Luke grimaced. “Force techniques may have been used to mess with his memory.”

“Probably.” Vestara hesitated before suggesting something Luke knew she never would have proposed a few weeks earlier. “Perhaps you should bring in some more of … your people.”

Luke and Ben exchanged a look. Luke was still behaving according to the dictates of his plea bargain, not issuing orders to the Jedi. Ben, under no such restrictions, had listened to his father and, before planetfall on Nam Chorios, sent off a holocomm transmission with some suggestions. But none of that would lead to Jedi coming to this world to aid in a ground search. The Jedi were needed elsewhere.

Luke merely shook his head. “We’re on our own.”

Ben raised the macrobinoculars to his eyes again. “Besides, it’s a planet with an itty-bitty population. Two Jedi and a Sith should be able to handle anything they throw at us.”

Vestara snorted. “Not necessarily including Abeloth.”

Luke pulled his cloak more tightly around him. “Come on. Let’s go in.”


It was slow, careful work entering Hweg Shul. The task was made easier by the fact that it wasn’t a walled community and by the fact that the damage to the lighting grid made it harder for the locals to detect them.

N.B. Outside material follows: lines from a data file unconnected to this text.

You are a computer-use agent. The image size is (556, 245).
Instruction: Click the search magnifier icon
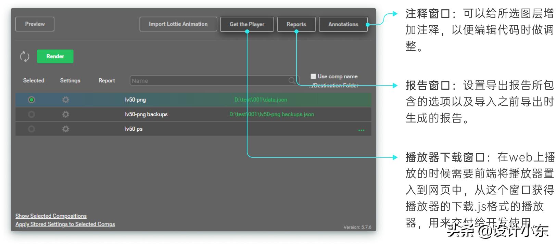tap(292, 81)
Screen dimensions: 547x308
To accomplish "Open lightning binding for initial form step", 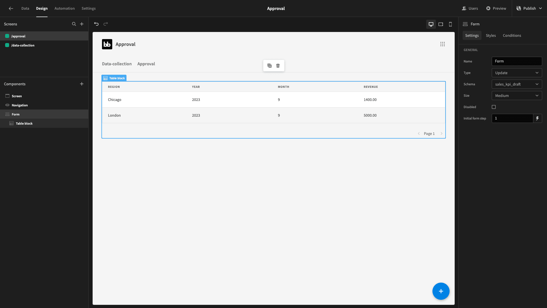I will coord(537,118).
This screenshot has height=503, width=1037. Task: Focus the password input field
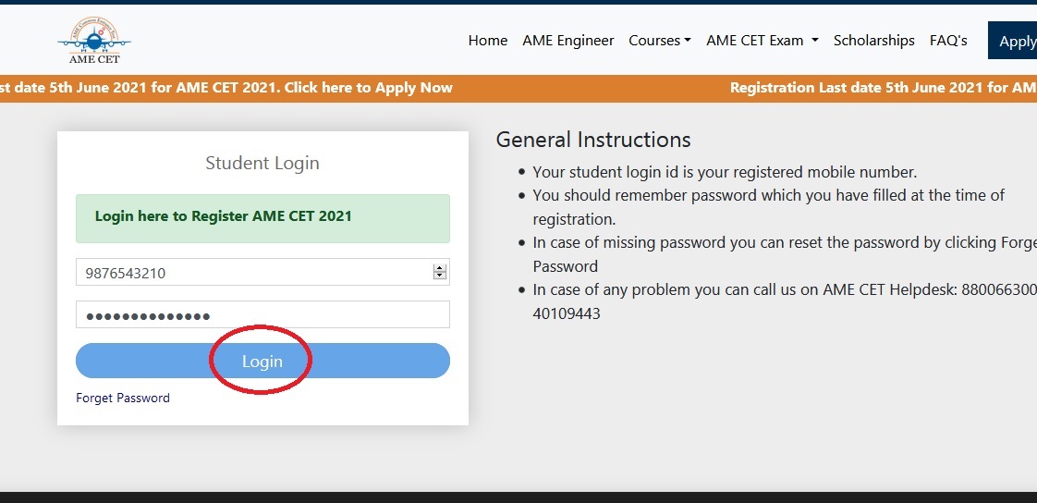[x=262, y=314]
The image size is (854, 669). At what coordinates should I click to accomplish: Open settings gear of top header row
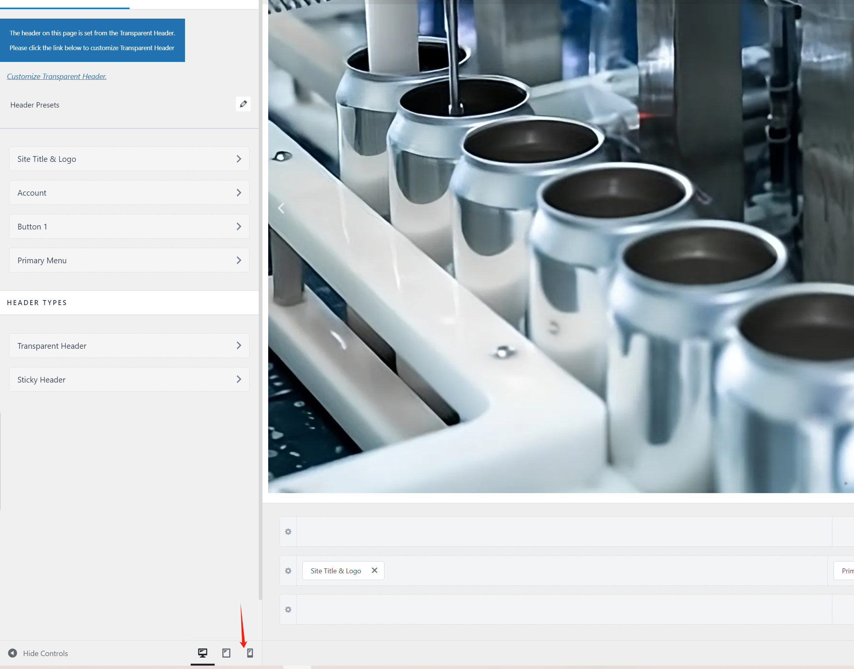click(x=288, y=532)
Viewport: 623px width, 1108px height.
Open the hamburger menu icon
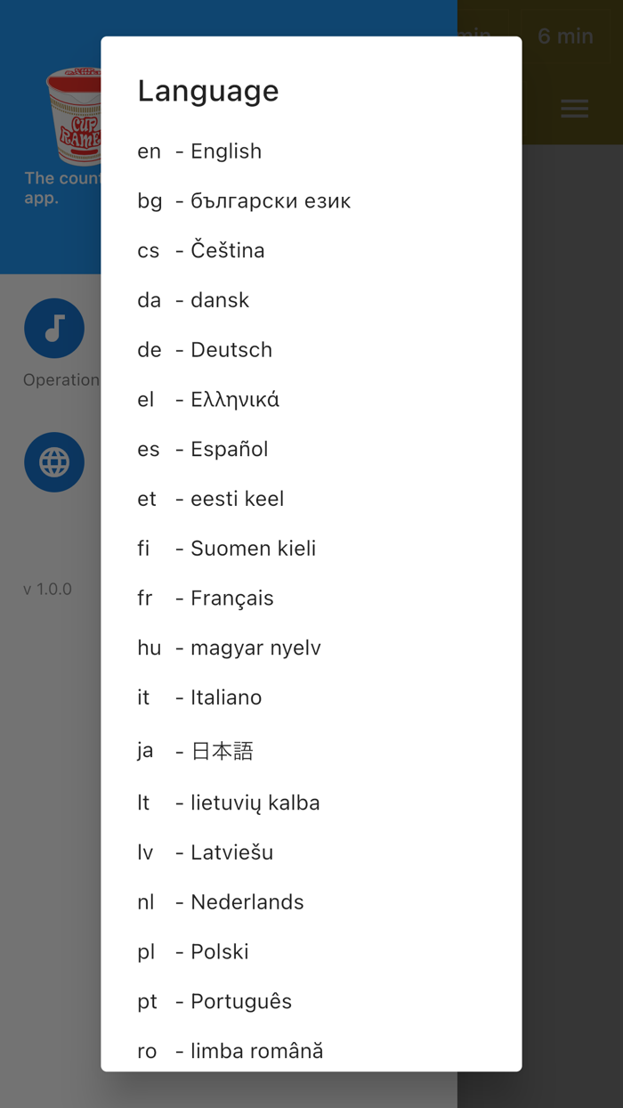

Staging their movements, remaining alert in all directions, and never yielding to impatience, the three made their way through the city outskirts and to the Newcomers’ district, avoiding guards and eluding the views of elevated security holocams.

That brought them, half an hour before dawn, to the front of Teselda’s dome.

Ben and Vestara kept an eye out while Luke leapt up to the entryway and ran a bypass on the entry keypad. A moment later the door slid open and the three of them entered.

The dome interior was mostly dark, illuminated only by colorful lights gleaming from various electronics, with only the hum and hiss of a heater to be heard—and then, from above, Sel’s voice. “Is someone there?”

Luke gestured for the others to remain quiet.

A spiral metal stairway descended from the ceiling near the living room’s back wall, unfolding like a musical squeeze box, and Sel descended. She was dressed in a downy nightshirt and leggings all in dark blue, and in her hand was an unlit lightsaber. When she caught sight of Luke and the others, she visibly relaxed and lowered the weapon. “Master Skywalker. I was worried about you.”

Luke loosened his cloak, allowing some of the room’s warm air to flow over him. “We’re fine. We weren’t quite shot down.